Document section
>> START
# URL clustering based on similarity

- urls_df = full dataset
- urls_tdf = full dataset transformed
- urls_tsdf = sampled dataset transformed

## Imports & Helper functions

### Save or load jupyter session

### Imports

In [None]:
import warnings

import matplotlib.pyplot as plt
import numpy as np
import pandas as pd
import seaborn as sns

warnings.filterwarnings("ignore")

sns.set()

### Helper functions

In [None]:
from polyleven import levenshtein


def levenshtein_pdist(u, v):
    if isinstance(u, np.ndarray):
        u = u[0]
    if isinstance(v, np.ndarray):
        v = v[0]
    return levenshtein(u, v)

## Preprocessing

In [None]:
urls_df = pd.read_csv(
    "datasets/kaggle_siddharta_malicious_benign.csv",
    delimiter=",",
    dtype={"url": "string"},
)

urls_df.head()

### Extract domain names from URLs

In [None]:
# Regex pattern to extract fully qualified domain name (FQDN)
>> END
Given records
>> START
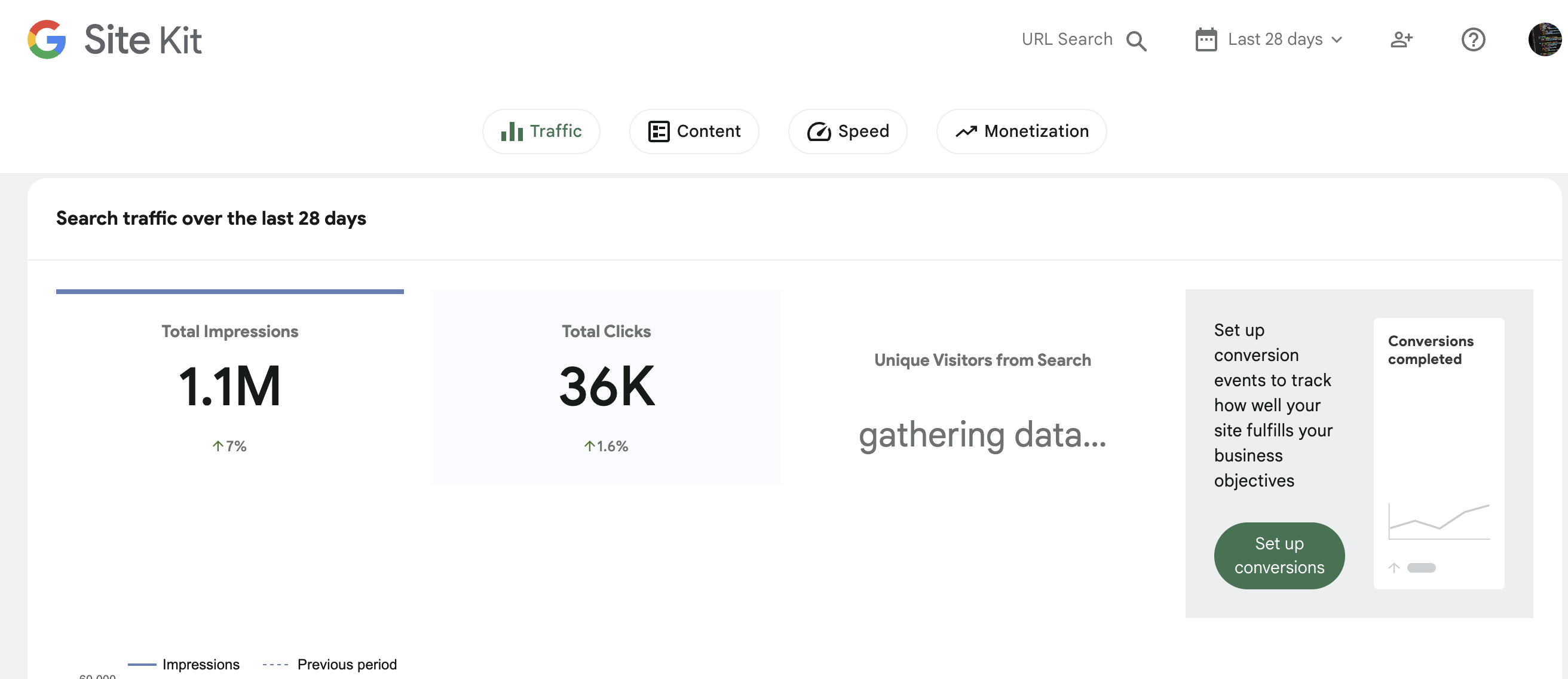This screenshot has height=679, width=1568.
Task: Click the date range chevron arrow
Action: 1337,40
>> END
>> START
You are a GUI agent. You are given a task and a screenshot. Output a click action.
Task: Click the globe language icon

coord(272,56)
>> END
Goals
1. Reproduce verbatim the lines of the listing between the line holding "This screenshot has height=679, width=1568." and the line holding "Action: 1337,40", inclusive, leaving out the pictures.
2. Write the next part of the URL clustering notebook, picking up after its last line.

The results
1.
This screenshot has height=679, width=1568.
Task: Click the date range chevron arrow
Action: 1337,40

2.
pattern = r"(?:.*?:\/\/)?(?P<www>[wW]{3}\.)?(?P<domain>[\w\.\-]+)[^\w]*"

# Execute regex over URLs
match = urls_df["url"].str.extract(pattern)

# Extract domain using named group
urls_df["FQDN"] = match["domain"]

# Indicate if www subdomain is present
urls_df["has_www"] = match["www"].notna()

urls_df.head()

### Remove all addreses without domain (IPs)

In [None]:
# Pattern that matches all IPv4 addresses
pattern = "(?:.*?:\/\/)?(?P<www>[wW]{3}\.)?[0-9]{1,3}\.[0-9]{1,3}\.[0-9]{1,3}\.[0-9]{1,3}([/:].*)?$"

# Leave only data not containing pure IPv4
urls_df = urls_df[~urls_df["url"].str.match(pattern)]

### Extract features from domains

#### Separate TLD, domain and subdomain

In [None]:
import tldextract


# Function to extract components of domain using tldextract
def extract_domain_components(url):
    ext = tldextract.extract(url)
    return pd.Series([ext.subdomain, ext.domain, ext.suffix, ext.suffix == ""])

In [None]:
# Apply function to url column to extract domain components and explode into separate columns
urls_df[["subdomain", "domain", "TLD", "is_invalid_TLD"]] = urls_df["url"].apply(
    extract_domain_components
)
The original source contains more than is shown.